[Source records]
# # # # # # #
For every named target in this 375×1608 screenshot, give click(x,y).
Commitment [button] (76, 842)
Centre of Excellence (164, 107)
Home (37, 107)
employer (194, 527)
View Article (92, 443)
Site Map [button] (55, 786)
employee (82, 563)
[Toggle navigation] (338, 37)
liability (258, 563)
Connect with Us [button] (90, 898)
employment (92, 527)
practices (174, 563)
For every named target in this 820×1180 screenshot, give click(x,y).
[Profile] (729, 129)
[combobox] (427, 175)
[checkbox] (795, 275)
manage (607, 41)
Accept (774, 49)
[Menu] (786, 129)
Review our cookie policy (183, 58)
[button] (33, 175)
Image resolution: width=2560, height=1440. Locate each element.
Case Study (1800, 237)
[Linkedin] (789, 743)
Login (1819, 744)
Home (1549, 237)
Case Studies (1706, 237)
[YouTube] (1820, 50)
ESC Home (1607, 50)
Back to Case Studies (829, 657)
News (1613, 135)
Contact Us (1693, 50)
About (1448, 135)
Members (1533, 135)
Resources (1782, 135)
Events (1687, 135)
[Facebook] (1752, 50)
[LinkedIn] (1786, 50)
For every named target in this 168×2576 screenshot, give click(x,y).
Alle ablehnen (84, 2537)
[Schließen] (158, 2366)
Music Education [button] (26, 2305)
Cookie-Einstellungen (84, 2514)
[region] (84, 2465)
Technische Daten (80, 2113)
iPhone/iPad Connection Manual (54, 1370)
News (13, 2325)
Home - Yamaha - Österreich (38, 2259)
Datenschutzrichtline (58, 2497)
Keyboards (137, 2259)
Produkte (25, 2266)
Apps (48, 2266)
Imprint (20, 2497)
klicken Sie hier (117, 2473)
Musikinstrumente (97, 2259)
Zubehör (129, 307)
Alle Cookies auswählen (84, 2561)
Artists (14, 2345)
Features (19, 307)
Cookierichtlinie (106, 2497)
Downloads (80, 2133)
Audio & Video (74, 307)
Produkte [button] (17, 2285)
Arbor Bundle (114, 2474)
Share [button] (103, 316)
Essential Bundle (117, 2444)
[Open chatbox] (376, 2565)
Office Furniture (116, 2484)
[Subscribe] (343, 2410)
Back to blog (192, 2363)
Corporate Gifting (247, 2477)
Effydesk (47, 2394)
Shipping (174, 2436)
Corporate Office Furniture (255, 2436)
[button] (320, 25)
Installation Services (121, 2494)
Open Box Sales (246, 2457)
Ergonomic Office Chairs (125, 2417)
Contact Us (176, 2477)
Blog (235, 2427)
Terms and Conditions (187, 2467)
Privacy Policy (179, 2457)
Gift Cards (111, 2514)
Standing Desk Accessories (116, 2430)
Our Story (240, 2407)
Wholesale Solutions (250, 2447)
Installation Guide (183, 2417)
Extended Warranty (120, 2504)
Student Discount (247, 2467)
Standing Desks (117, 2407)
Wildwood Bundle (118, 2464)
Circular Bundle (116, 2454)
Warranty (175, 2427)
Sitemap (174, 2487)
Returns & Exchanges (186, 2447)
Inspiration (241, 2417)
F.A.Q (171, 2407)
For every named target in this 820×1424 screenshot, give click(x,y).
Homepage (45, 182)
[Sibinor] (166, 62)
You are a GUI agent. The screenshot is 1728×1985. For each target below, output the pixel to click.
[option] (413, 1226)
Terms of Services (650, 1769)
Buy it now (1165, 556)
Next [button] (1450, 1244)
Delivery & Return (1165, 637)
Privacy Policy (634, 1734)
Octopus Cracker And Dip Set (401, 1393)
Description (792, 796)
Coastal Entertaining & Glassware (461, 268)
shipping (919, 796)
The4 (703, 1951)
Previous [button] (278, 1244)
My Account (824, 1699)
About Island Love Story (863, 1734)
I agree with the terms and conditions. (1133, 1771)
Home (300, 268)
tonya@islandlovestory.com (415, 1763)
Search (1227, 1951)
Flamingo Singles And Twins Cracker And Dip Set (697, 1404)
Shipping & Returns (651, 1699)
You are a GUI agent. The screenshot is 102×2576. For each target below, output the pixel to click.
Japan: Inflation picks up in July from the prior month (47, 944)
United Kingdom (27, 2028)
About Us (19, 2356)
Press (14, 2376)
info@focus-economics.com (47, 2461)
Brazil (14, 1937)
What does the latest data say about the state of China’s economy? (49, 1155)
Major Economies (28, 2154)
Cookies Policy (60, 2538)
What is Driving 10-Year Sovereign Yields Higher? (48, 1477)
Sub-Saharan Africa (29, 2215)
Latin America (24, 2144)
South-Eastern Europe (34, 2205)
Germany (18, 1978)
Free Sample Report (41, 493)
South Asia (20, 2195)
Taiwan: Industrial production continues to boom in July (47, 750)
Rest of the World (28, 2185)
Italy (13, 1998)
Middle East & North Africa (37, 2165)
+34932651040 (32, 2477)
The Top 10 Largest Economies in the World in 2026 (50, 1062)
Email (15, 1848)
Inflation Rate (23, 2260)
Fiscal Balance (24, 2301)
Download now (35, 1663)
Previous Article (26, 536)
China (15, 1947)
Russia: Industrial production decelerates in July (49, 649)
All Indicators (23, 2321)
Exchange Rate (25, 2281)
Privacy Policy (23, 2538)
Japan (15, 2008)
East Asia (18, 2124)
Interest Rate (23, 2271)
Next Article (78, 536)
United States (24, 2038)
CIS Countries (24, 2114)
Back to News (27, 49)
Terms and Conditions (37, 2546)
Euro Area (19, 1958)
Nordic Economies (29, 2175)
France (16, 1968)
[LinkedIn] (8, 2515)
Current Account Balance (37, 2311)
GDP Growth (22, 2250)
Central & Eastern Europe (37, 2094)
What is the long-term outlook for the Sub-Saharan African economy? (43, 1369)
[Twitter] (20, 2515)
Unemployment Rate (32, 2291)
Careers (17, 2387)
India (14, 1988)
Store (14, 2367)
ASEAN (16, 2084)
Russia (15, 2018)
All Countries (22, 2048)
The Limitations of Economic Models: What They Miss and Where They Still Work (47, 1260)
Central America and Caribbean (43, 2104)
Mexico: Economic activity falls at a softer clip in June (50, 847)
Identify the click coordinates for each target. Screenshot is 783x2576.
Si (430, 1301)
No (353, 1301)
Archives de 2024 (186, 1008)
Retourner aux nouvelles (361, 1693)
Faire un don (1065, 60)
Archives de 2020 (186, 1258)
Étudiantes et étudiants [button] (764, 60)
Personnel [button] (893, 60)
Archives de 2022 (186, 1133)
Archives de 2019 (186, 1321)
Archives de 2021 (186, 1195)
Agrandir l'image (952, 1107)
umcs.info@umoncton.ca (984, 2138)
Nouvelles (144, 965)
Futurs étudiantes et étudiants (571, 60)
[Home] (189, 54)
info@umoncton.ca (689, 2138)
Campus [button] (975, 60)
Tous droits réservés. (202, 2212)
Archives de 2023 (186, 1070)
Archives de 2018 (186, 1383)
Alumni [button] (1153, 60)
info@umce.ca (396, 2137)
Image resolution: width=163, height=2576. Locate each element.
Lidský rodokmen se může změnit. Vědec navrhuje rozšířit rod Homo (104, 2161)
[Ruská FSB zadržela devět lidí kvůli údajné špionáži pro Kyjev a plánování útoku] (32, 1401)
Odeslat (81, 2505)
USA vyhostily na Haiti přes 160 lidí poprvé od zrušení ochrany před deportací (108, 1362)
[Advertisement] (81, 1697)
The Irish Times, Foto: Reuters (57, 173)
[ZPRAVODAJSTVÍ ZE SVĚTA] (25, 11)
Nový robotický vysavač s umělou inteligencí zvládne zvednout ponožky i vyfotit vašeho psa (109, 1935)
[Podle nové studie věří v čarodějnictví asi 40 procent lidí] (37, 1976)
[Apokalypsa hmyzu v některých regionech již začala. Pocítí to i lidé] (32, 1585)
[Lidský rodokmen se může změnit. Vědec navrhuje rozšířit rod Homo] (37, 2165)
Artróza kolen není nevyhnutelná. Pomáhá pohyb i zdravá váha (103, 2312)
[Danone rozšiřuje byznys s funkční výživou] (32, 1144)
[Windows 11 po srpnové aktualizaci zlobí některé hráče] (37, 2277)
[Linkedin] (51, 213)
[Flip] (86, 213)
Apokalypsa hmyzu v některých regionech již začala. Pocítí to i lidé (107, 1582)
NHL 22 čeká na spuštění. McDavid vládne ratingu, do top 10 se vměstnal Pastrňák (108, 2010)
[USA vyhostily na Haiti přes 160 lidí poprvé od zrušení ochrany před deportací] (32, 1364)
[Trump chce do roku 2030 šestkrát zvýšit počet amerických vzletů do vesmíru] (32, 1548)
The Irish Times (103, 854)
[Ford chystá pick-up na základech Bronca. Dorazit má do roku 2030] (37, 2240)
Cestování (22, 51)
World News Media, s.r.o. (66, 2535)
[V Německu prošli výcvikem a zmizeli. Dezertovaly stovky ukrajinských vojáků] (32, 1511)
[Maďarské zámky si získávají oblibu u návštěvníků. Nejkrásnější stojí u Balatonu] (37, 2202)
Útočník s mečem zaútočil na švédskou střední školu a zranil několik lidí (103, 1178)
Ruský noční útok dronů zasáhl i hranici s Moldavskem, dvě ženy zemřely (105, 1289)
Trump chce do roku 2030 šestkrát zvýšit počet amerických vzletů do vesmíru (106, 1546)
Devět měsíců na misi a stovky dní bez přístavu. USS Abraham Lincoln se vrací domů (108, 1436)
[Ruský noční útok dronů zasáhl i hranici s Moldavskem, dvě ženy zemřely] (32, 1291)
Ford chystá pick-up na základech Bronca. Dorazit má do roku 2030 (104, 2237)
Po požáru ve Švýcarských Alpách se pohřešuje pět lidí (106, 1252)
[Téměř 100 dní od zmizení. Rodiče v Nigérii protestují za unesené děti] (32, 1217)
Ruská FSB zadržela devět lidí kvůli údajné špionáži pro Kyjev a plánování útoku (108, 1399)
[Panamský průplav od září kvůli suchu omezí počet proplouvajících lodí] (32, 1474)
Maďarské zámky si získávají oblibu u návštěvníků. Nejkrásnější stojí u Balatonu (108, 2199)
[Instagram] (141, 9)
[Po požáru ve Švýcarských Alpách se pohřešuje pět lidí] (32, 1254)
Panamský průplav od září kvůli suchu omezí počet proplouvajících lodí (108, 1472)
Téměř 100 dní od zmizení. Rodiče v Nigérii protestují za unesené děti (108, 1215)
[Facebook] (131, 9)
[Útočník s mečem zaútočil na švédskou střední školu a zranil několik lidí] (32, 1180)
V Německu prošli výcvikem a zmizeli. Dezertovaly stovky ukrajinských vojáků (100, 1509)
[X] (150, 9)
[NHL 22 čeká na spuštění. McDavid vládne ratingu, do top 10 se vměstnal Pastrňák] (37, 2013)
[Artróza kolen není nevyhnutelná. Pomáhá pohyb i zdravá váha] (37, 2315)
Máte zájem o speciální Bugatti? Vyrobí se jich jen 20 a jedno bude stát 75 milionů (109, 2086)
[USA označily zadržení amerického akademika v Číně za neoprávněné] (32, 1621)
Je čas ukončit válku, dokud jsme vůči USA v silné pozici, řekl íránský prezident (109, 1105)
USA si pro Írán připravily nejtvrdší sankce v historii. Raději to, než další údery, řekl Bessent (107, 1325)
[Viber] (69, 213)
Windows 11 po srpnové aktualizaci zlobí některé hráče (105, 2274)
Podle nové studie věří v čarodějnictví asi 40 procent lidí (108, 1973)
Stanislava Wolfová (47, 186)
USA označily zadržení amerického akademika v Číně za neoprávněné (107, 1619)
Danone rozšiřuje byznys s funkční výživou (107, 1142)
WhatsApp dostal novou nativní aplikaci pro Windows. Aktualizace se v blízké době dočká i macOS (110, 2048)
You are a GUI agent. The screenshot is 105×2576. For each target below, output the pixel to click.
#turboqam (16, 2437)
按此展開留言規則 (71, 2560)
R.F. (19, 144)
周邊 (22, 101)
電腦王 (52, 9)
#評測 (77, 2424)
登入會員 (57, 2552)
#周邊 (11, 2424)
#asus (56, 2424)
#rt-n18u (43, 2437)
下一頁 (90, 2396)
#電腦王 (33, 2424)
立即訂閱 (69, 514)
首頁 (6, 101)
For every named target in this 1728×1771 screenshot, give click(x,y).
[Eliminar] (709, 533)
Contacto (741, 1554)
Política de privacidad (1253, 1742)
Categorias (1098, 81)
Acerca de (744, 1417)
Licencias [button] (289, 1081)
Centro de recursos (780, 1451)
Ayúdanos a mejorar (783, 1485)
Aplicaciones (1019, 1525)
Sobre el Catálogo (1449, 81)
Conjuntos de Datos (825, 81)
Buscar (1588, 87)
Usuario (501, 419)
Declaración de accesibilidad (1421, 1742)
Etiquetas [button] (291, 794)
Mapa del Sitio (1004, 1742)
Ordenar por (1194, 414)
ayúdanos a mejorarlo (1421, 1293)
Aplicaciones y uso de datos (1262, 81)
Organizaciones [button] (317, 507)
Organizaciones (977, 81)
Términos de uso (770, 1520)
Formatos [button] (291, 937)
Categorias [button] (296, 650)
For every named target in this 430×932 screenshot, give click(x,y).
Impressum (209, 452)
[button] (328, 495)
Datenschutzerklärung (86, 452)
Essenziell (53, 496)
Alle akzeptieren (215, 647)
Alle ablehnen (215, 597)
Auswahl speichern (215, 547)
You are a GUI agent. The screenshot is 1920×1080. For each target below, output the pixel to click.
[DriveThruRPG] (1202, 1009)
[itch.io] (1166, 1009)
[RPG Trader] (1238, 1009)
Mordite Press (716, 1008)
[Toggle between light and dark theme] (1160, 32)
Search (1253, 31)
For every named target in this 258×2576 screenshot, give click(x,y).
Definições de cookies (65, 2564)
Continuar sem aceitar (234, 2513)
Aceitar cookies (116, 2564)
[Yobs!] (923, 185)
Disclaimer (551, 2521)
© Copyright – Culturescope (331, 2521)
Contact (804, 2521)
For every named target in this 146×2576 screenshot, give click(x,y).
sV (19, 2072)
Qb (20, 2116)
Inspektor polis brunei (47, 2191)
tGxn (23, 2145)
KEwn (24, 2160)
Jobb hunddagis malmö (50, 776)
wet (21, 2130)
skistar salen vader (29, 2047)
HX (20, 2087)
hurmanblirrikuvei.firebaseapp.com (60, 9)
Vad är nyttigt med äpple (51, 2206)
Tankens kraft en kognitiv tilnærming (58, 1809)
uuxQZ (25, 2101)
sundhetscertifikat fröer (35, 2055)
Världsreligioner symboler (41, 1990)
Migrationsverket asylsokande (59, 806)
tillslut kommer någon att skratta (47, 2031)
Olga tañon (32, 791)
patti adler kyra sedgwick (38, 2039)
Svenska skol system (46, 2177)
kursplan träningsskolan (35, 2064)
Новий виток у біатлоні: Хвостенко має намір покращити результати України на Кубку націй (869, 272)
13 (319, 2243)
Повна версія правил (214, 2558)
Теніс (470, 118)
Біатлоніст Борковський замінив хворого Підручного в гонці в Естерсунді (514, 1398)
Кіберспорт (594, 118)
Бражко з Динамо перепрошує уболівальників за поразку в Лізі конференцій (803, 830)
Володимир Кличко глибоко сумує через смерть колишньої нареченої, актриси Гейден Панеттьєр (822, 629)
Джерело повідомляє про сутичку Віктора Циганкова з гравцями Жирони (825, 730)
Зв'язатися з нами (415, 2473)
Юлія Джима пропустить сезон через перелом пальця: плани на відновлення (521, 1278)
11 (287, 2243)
# # # # # # #
* **WHAT IS NEEDED**:
From the data above, return every line from the line that has "[Facebook] (1752, 50)" up to and including the line that has "Downloads (80, 2133)", exactly.

* **EXERCISE SOLUTION**:
[Facebook] (1752, 50)
[LinkedIn] (1786, 50)
For every named target in this 168×2576 screenshot, give click(x,y).
Alle ablehnen (84, 2537)
[Schließen] (158, 2366)
Music Education [button] (26, 2305)
Cookie-Einstellungen (84, 2514)
[region] (84, 2465)
Technische Daten (80, 2113)
iPhone/iPad Connection Manual (54, 1370)
News (13, 2325)
Home - Yamaha - Österreich (38, 2259)
Datenschutzrichtline (58, 2497)
Keyboards (137, 2259)
Produkte (25, 2266)
Apps (48, 2266)
Imprint (20, 2497)
klicken Sie hier (117, 2473)
Musikinstrumente (97, 2259)
Zubehör (129, 307)
Alle Cookies auswählen (84, 2561)
Artists (14, 2345)
Features (19, 307)
Cookierichtlinie (106, 2497)
Downloads (80, 2133)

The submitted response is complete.